Me(22F) and my boy best friend(25M). Our moms have been best friends since childhood so we have known each other pretty much our whole lives. We are pretty close and stuff like hugs, him carrying me etc. aren’t something new to see us doing.

Recently I have started feeling him more as a friend which I kinda find annoying… The reason I find it annoying is bc he is my friend and I don’t want to ruin that friendship. Not only my friend but one of my closest and best friends.

Back when we were teens he liked me for a while but after some time he made it clear he didn’t like me and he started dating others. We have never dated and at that time I was into another guy.

Saturday night he invited me out with friends at a bar and I accepted the offer. Headed to the bar and we drank a couple if drinks. The night was going pretty good. Then headed to the house of one of the other boys(29M).

There we smoked some weed and drank more alcohol. By an hour later we were all waisted and high. We were about 12 people. Near the end someone(i don’t remember who) offered to play spin the bottle or truth. We played both. This is all I remember when we were there.

When we had to go back home I was COMPLETELY waisted and didn’t know what was happening around me. My best friend was probably the most sober of us so he called a taxi and got me home. I live on the fourth floor with no elevator so he had to give me a piggyback ride.

All I remember is that I was blurting our random stuff and words that made absolutely no sense. I remember at one point I blurted out “I’m in love with you” or some shit like that. He stopped for a sec and then asked “what?”. My drunk self repeated what she said and we continued going up the stairs.

When I woke up in the morning I saw that he didn’t even spend the night over which is what he usually does when I’m alone and this out of earth. I went to the bathroom and while brushing my teeth all this came back to me… Needless to say I was HORRIFIED…

I’m not gonna be surprised if I have done even more awkward shit in the past.

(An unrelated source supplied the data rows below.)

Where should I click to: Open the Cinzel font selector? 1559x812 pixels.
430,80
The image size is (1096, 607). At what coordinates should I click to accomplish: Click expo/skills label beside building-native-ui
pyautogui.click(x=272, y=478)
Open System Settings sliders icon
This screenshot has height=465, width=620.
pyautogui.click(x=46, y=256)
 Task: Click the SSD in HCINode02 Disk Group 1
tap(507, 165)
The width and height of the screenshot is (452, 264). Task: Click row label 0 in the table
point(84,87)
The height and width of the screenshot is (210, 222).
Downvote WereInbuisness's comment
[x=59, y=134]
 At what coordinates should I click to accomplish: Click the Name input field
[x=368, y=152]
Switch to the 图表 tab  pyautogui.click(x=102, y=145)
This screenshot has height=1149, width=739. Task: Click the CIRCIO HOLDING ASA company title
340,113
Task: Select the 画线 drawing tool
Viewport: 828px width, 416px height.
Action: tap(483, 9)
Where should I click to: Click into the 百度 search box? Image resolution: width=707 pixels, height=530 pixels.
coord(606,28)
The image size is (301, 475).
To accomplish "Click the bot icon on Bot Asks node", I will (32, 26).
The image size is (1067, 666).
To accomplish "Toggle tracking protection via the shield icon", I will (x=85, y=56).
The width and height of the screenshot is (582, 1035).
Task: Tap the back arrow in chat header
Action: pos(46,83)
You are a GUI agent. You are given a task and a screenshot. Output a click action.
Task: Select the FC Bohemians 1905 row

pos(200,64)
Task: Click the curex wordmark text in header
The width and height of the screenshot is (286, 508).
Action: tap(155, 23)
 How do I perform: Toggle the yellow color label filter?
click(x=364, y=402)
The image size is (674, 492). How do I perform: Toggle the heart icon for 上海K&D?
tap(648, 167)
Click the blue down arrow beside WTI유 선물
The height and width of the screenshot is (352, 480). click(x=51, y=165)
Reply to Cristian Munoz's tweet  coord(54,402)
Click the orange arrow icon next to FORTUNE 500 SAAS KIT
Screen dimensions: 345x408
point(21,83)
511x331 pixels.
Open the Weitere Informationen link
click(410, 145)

I didn’t call him or text him the whole day. He did message me that day however(Sunday)if I was ok and if everything is okay. I have told him that I’m okay and asked him how he is and what he’s up to. He has left me on seen…I’m not sure if I can ever look at him in the eyes.

He hasn’t contacted me in 4 days and I’m not sure he ever will… Mutual friends have been saying that when they offer to call me to hang out or something he always finds an excuse to leave and people are asking me why he is avoiding me as it’s becoming too obvious… I can say that I have royally fucked up…

The TL;DR:

I’m in love with one of my closest friends. Saturday night he invited me out to a bar to drink with friends. Ended up waisted at a friend’s house. He carried me to my apartment and My drunk self blurted out “I love you”. He hasn’t contacted me yet. It’s been 4 days…

Update:

Ok so I didn’t think I would make an update and it would be this soon but after 5 days of silence he finally messaged me this morning. The message said “Hey, are you free today?”. I was literally gonna fall of the bed as soon as I saw it.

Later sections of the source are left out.